On another front, the scriptures don’t teach us to ignore lament or shy away from it at all. They absolutely teach us the opposite. We have an entire book in the canon of Scripture designated for a prayer of lamentation. An immense portion of the Psalms, the book of songs we inherit as God’s people, is lament. This should teach us very clearly that lament is not just a normative part of our faith as human beings, it is necessary and healthy.

Very simply, lament is an opportunity to outwardly express pain or sorrow. We are given examples from the prophets like Jeremiah, who is most likely responsible for what we have as the book of Lamentations, the psalmists, especially David, and most importantly, Jesus. Please never ignore that in the Garden of Gethsemane, Jesus asked His Father plainly for another way, other than the Cross. Please remember that He asks his Father, “why have you forsaken me?” As recorded in Mark 14, Jesus says to his disciples, "'My soul is overwhelmed with sorrow to the point of death,' he said to them. 'Stay here and keep watch.' Going a little farther, he fell to the ground and prayed that if possible the hour might pass from him. 'Abba, Father,' he said, 'everything is possible for you. Take this cup from me. Yet not what I will, but what you will.'"Jesus did not remain silent in these moments, yet brought his pain and sorrow right to God the Father. This is a beautiful act of permission for us as His followers to do the very same.

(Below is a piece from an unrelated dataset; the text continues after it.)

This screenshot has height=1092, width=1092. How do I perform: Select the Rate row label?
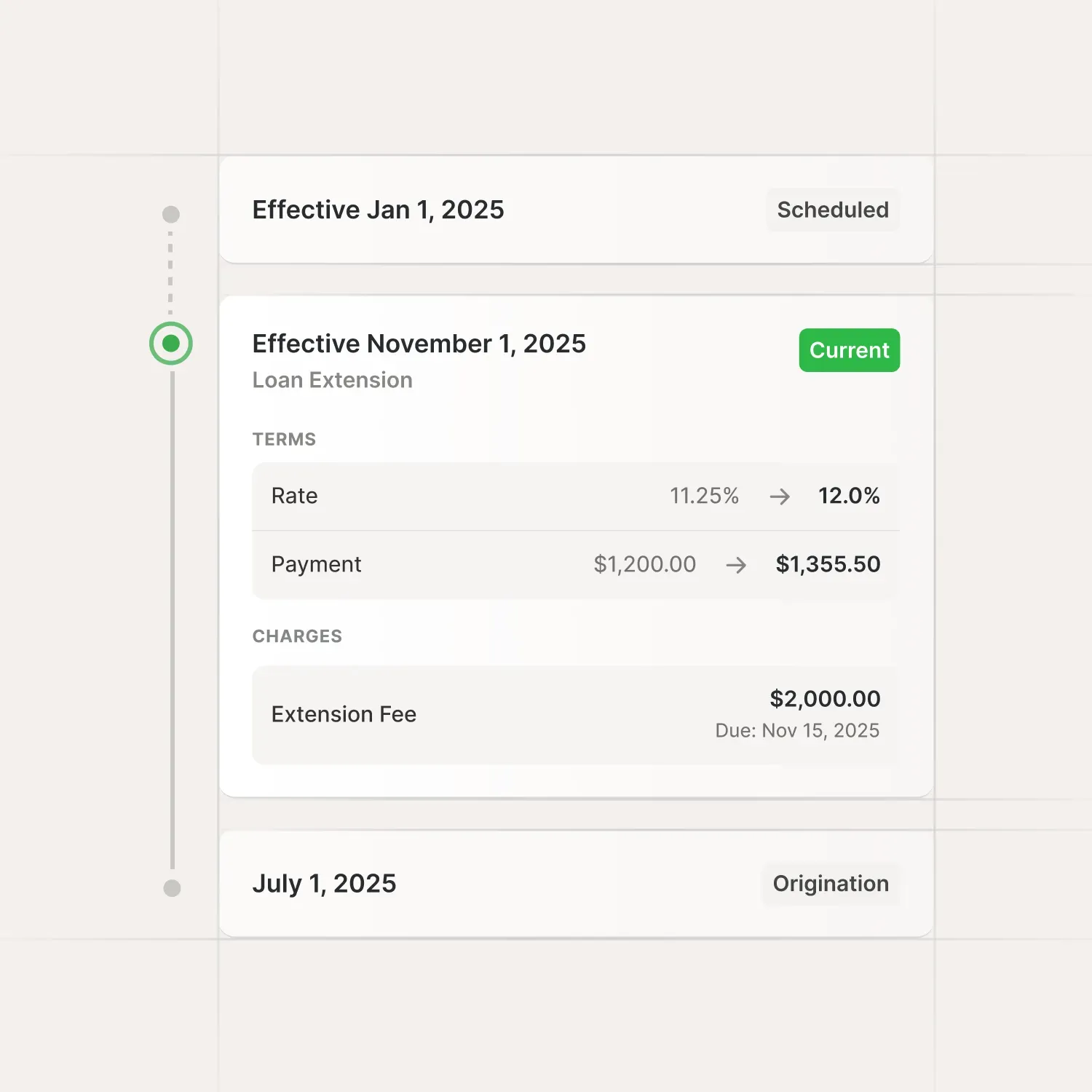pos(294,496)
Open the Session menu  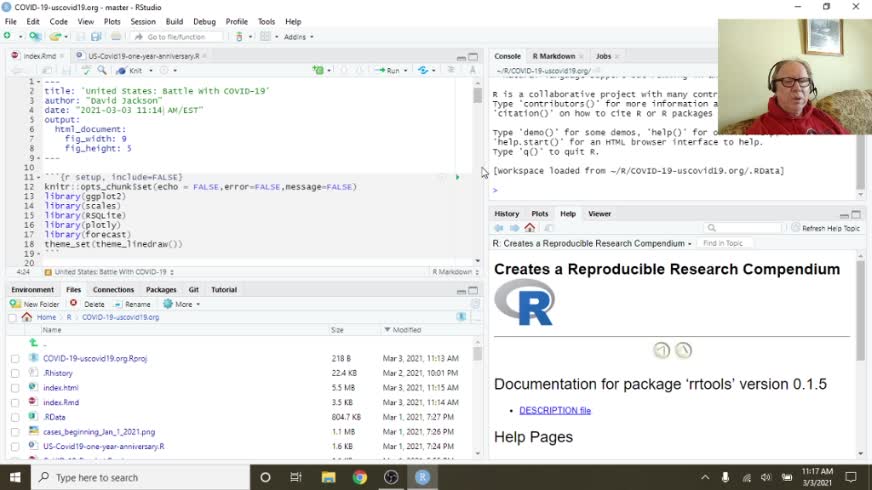coord(143,21)
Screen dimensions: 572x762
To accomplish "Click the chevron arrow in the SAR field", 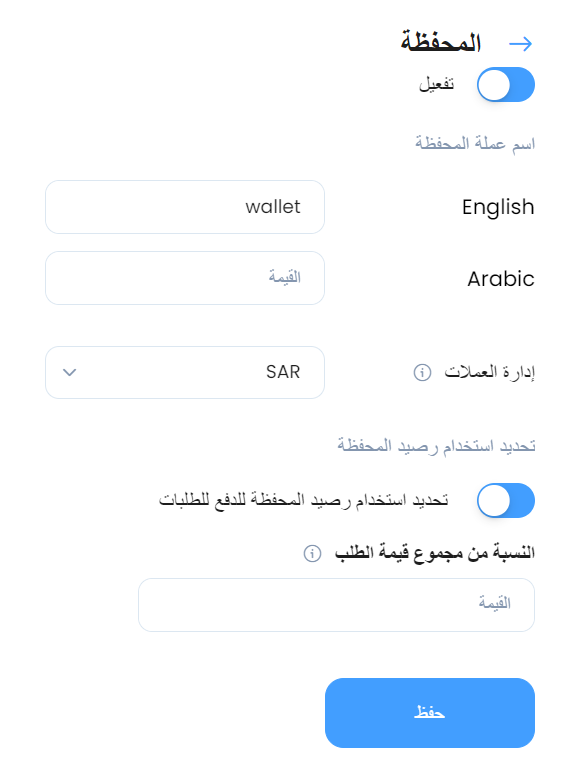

I think we fear lament because we think it’s an implication that God isn’t faithful or isn’t who He says He is. Or in leadership, we hesitate to make room for lament because room for doubt and confusion might make us look like we don’t know all the answers, subsequently fearing that that somehow makes us less trustworthy. But we must care for the whole person if we are to be responsible in leadership. There is a burden and call upon us in our time to release our grip on certainty and teach followers of Jesus that lament is an indispensable part of faith. It is what we do in moments of pain that define what our relationship with God really is. Do we bear our pain in isolation because we feel shame in it? Or do we create cultures where sorrow can be brought uninhibitedly before a loving God who cares for His people?

If you’re looking for somewhere to start, I recommend Psalms 10, 13, 22, and 142. In modeling lament for us, they remind us that we are not alone in sorrow and also give us a model that helps us to always come back to the truth that God truly is present and good, even amidst trials. Lament leads us to be honest with God and also to always return to trusting Him. There are many other Psalms that serve every moment from personal sorrow to corporate suffering, laments of repentance and those of longing for justice in the world. It is the time for worshipers of God to engage with lament in a way that permits every part of our lives to be included in our worship, as well as expands our perspective to pay attention to and cry out for the hurt and injustice in the world.

In embracing lament, we bring nourishment to an experience that has been neglected for far too long. We allow ourselves and those around us to come before God with things that we’ve been afraid to. We allow ourselves to see a much clearer picture of a God who knows and cares for the entirety of the human experience and wants us to run to Him in moments of pain and sorrow, not hide those things from Him.